Со склада учебников всю группу повели через улицу в окружную тюрьму Далласа. Там, на кухне у шерифа, им предстояло выслушать показания Руби. Форду это помещение запомнилось как «спартанское» и довольно тесное, примерно три метра на пять с половиной3. Посреди кухни поставили стол размером метр на два с половиной и расставили вокруг стулья для Руби и тех, кто собирался его допрашивать.

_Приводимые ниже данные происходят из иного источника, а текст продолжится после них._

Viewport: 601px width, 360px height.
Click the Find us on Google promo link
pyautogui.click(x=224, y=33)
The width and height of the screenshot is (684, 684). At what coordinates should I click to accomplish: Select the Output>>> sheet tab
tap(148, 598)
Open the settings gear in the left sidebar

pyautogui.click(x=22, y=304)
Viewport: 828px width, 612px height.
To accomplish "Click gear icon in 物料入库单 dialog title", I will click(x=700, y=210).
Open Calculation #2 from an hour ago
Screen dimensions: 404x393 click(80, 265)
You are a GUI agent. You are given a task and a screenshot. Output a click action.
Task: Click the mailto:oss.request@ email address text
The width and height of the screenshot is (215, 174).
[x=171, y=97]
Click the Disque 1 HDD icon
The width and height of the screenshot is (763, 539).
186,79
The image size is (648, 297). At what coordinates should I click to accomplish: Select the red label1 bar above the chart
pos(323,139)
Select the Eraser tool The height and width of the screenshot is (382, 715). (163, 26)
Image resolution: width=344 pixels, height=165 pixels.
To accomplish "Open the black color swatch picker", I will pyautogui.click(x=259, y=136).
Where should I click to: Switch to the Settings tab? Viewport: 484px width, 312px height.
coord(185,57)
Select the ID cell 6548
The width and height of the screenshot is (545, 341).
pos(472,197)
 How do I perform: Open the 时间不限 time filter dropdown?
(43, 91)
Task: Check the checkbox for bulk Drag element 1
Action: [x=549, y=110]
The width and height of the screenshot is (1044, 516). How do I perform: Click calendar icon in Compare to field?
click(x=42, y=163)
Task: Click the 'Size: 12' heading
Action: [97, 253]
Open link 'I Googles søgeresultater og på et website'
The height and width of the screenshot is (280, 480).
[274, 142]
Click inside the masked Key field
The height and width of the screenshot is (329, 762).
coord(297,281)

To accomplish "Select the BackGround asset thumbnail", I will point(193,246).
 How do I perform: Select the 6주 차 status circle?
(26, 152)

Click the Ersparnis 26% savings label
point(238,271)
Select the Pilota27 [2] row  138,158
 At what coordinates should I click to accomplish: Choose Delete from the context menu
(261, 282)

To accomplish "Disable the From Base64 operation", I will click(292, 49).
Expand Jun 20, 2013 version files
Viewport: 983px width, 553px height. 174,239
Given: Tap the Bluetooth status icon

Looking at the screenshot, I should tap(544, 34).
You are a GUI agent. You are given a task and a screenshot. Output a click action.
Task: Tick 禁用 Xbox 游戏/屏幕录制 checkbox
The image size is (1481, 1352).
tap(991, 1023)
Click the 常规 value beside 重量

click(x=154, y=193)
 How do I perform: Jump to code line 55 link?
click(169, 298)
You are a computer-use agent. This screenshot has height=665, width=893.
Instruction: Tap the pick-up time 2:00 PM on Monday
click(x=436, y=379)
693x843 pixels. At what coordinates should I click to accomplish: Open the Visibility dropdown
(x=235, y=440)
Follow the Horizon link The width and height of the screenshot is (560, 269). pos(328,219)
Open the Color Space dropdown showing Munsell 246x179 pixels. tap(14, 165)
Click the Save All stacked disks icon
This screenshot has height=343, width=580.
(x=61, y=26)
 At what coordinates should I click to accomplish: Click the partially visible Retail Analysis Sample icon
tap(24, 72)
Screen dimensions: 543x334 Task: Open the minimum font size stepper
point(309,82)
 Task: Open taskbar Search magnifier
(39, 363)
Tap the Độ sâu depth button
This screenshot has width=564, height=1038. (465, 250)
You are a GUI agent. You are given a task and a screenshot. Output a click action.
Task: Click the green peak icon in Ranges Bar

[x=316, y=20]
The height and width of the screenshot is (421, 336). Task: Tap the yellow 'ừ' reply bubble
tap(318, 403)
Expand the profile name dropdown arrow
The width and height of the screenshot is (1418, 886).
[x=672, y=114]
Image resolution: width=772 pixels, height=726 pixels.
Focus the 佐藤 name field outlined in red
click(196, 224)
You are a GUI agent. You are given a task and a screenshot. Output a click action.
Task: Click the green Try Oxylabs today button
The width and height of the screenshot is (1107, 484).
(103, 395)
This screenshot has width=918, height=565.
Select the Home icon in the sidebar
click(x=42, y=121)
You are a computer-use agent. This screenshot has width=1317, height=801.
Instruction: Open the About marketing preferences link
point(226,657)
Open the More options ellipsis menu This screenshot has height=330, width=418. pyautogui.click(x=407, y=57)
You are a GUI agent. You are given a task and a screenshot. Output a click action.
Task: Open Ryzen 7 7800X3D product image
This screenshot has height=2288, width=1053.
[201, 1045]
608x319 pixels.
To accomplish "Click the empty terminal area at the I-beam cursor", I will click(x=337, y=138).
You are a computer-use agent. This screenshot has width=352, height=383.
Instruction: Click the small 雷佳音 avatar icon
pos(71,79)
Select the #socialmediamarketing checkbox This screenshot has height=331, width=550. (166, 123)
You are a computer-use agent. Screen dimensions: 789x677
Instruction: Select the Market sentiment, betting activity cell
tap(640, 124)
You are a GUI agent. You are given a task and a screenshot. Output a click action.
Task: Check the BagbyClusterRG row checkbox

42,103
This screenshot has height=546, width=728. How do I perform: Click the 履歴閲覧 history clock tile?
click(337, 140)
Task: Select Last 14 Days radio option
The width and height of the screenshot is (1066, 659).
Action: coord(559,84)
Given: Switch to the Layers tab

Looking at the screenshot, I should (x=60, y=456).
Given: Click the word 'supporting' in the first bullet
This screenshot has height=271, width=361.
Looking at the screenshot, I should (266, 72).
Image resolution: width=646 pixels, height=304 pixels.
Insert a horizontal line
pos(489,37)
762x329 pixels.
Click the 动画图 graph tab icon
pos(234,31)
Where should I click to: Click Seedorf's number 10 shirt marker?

Спектеру запомнилось, что Уоррен намеренно попросил предоставить для допроса небольшое помещение: он хотел свести к минимуму число присутствующих. «Слетелись крупные шишки из Вашингтона и Далласа» в надежде поучаствовать в историческом моменте, пояснял Спектер, и не все попали внутрь. Места было так мало, что Уоррену пришлось оставить за дверью и члена своей команды. «Председатель просмотрел список участников и обнаружил лишь одного человека, кого можно было исключить: меня, – рассказывал Спектер4. – Так что я сидел в офисе шерифа и смотрел по национальному телевидению бейсбольный матч команд Филадельфии и Сан-Франциско. В тот момент я не слишком огорчился. Задним числом понимаю, что зря»[18].
Примерно в 11.45 помощники шерифа привели Руби, одетого в белую тюремную робу. На ногах у него были сандалии-вьетнамки – такие выдают заключенным, склонным к самоубийству, вместо обуви со шнурками. Форду запомнилось, как Руби сел и принялся играть с клочком салфетки и резинкой. «Чисто выбритый, лысеющий, с орлиным носом и слишком крупными для невысокого худощавого человека руками и ногами», – вспоминал его Форд. Явился один из адвокатов Руби, Джо Тонахилл. Поначалу Руби казался «неожиданно разумным и совершенно спокойным, ничего похожего на то, о чем я читал перед поездкой в отчетах психиатров», рассказывал Форд. Но и проникнуть в мысли Руби было непросто. Он «имел обыкновение какое-то время смотреть прямо на тебя», а затем отворачиваться – «не поймешь, о чем он думает».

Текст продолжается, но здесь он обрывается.